Thursday, 28 November 2013

To PEE or NOT to PEE?

I have been on the road ever since I can remember. My dad was in the armed forces and every time he got posted, he would pile us all in the car with the plants, water camper and some tape recorders and drive till our next home. So at age 4, we did Ooty to Gangtok in a red Maruti 800(more than 3,000 KM), which must have been quite an epic drive since there was me and my brother (age 9) either puking our guts out or tearing each other apart! At age 8, we did Dehra Dun to Chennai in a white Maruti Omni ( about 2,500 KM), which was quite a lot of fun too, because we had just one tape in the car and we heard that one tape over and over again for 10 days!  This has been going on and this month I finished a nearly 3,000KM drive from India to Nepal to Bhutan (this story for later)!

I LOVE road trips but my only predicament with road travel is the number of times I need a Bio Break or in my crass way...PEE!

I have a hyperactive bladder system which gets worse when it’s cold. (I can pee after every 30 minute in that case! ~ True story~)

In India, as a guy you can practically pee anywhere; behind bushes, trees, hedges, walls, buildings anywhere. As a kid, it wasn’t so much of a problem but as I grew older I would frantically wait for the next gas station to relieve myself. But given a choice, believe me; I would love to pee anywhere but at the absolutely horrifying public toilets! The smell and sight can be so revolting; it leaves you nauseous and disgusted. Makes you wish your pee would just dissolve and disappear within! In contrast, the feeling of peeing in the wild is something else. The cool breeze caressing your bum while you sigh of relief is pure bliss!

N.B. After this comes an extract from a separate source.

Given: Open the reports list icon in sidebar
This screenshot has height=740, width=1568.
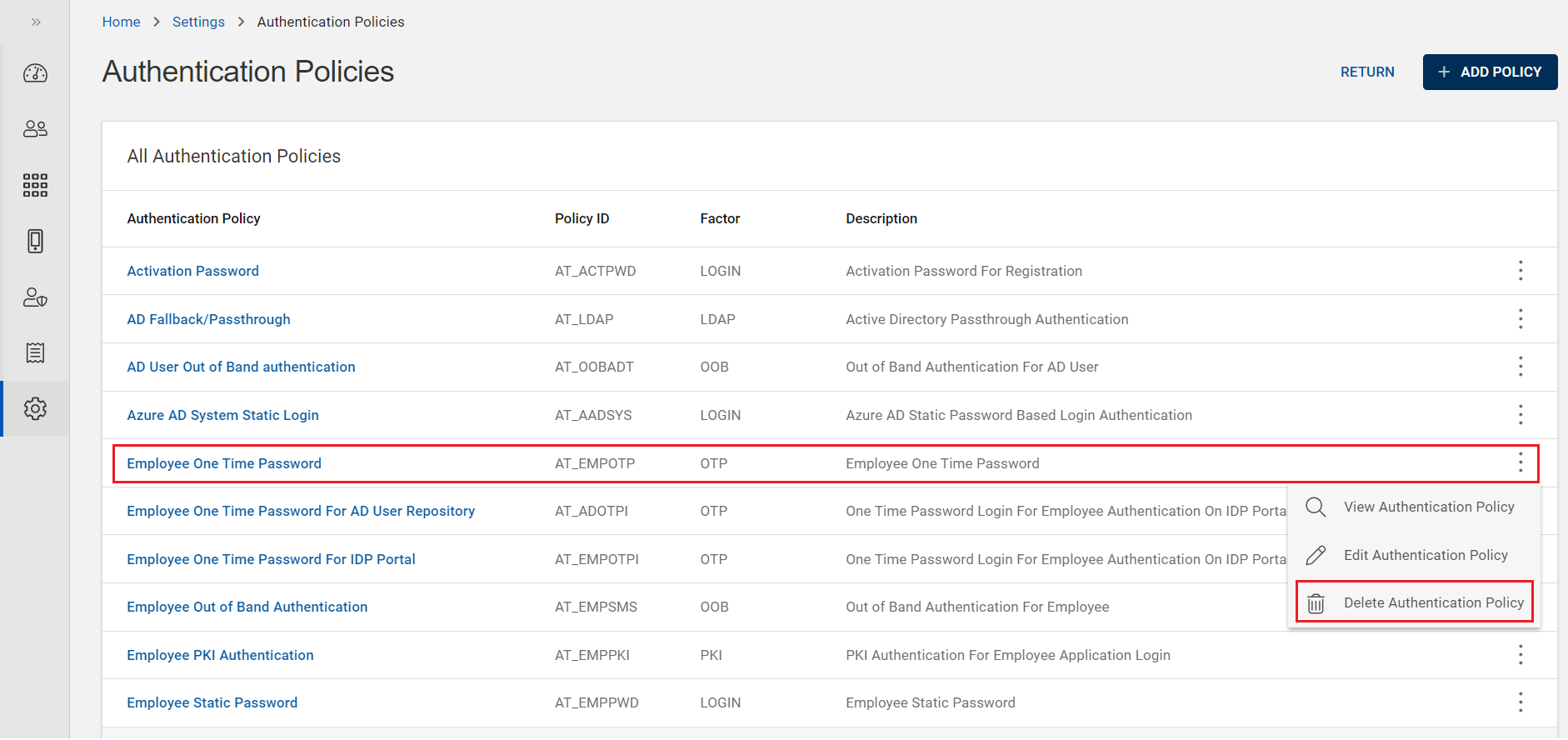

While travelling with women, it is always easier. I always form a buddy system, where one can create a protective shield from peering eyes while you pee away and vice versa! But when I travel with guys, it gets difficult because I have noticed, and I hope everyone would back me up on this, the frequency of men wanting to pee is way lesser than women! Though there is a physiological reason for this (a woman’s bladder is smaller in size because there has to be room for the uterus) but men don’t understand this most of the time! Really guys, it is not our fault! We are built this way and we cannot control it!
Bad Grammar or not, it is always good to see this sign!
I hate the uneasy feeling when you have to pee really badly and there is no opportunity or place to do it.  Every small bump on the road feels amplified and however amazing the landscape, I can’t enjoy its beauty. At these times, the only thing that runs through my mind is, I wish I was wearing an adult diaper!

Now if you are not into wearing diapers, you can do what I do.
  1. The Aggressive Mode- Learn to be unapologetically shameless- If you gotta pee, YOU JUST GOTTA PEE! There is no two ways about it. So just stop the car, get out, find the nearest bush, ensure no men are around, unzip and just PEE! Don’t worry about the dog or cow loitering nearby (who are they gonna tell anyway, eh?) or some people standing a kilometre away! I mean, not like they know you or you know them! And what can they really see from that distance anyway?? So just be shameless, turn a blind eye to being polite and go on with your business.
  2. The Passive Mode- Wear a skirt, especially a long one. It will make your job much easier, believe me. Instead of unzipping and exposing your bum to the world, here all you got to do is lift the skirt a bit and use it to shield the backside!  It is also comfortable while you are on a long road trip.
  3. The Creative Mode- Use a sarong / shawl to make a make shift pee place between two cars or between two open door of a car. Worst case, use a BIG umbrella to cover yourself from whichever directions you anticipate maximum threat!
Creativity at it's best!
I have survived using one or all of the above. Of course I have had my share of people staring at me, nodding at me with disbelief or rolling their eyes every time I wanted to pee, but what the hell, it is just a question of ‘to pee or NOT to pee’, and I always chose to pee whenever wherever I peease!